Hena has asked for the wisdom of the Perl Monks concerning the following question:

Hello Monks,

I'm trying to do some matrix handling as fast as possible. Basicly i have a matrix like this
11	12	13
21	22	23
31	32	33
Now i need to transpose that. Originally i just read the whole matrix into memory as transposed arrays and wrote them out. Now this wont work when transposing to big files. Alternative way was to read one column at a time, but this will take a lot of time (perhaps would be faster to read 10 columns into 10 files, then cat them together).

Alternative way would be to read the whole file and write it out in binary format, allowing fast moving in file ((sys)?seek basicly) to get all numbers in correct order, so i can write the result. But how do i handle this?

I could use open, read, print and seek. Assuming that each column holds a double number (64-bits, right):
# loop for reading one column open (BINM,"<:raw"); read (BINM,$number,64); print OUTM "$number\t"; seek (BINM,64*$columns_number,1);
Or i could use sysread, syswrite, sysread and sysseek in similar manner as above. However, when i'm reading the original matrix file.
while (<MATRIX>) { chomp; my @numbers=split (/\t/,$_); # problem }
How do i write it out as doubles, into the binary file? Also if following values are also acceptable, how do they complicate things (case of characters could be set, but i'd prefer them to allow any case):
[+-]?inf NaN

Replies are listed 'Best First'.
Re: Binary file handling
by hawtin (Prior) on Mar 18, 2004 at 09:35 UTC

    To answer your exact question pack() and unpack() will let you read and write doubles. Look it up in your favorite Perl book, do a search here, then try testing things in the debugger.

    If you are writing binary files you should use binmode() like:

    open(BINM,"<:raw"); binmode(BINM); read(BINM,$number,64);

    It will not have any effect if you don't need it but will save your bacon if you do.

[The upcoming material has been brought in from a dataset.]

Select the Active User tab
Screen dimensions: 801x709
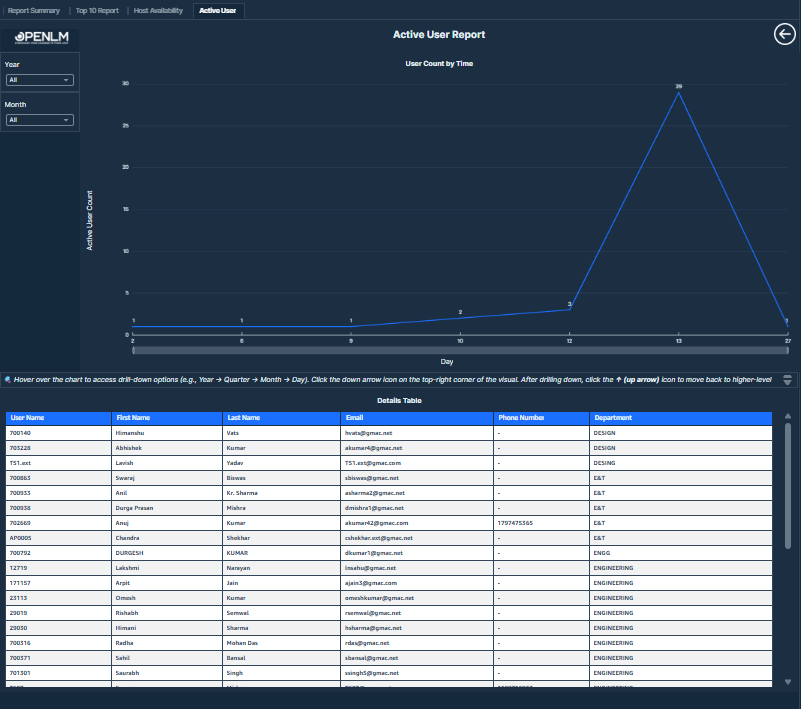pyautogui.click(x=217, y=10)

    If your matrix is too big for your system's memory then I would have thought that doing things via files would take way too long. I would suggest that a carefull examination of the problem you are trying to solve is in order.

    If you still want to transpose in files remember that there are many ways to do it, for example if you split the matrix into four quarters, transpose each of them and then combine them in the right order you may find that efficiency can be improved. This problem is the same as reflecting a bitmap image around a diagonal, I'll bet that some of the image processing books have some neat tricks you should look at (the last time I did any low level raster stuff was almost 10 years ago).

      Well the problem with pack comes from using 'nan' and 'inf' there. Now basicly with pure numbers, i could:
      # packing $str=pack ("d*",@numbers); # unpacking to a correct column $val=(unpack("d*",$str))[$col];
      But that wont work if there is 'nan' in the @numbers array, will it?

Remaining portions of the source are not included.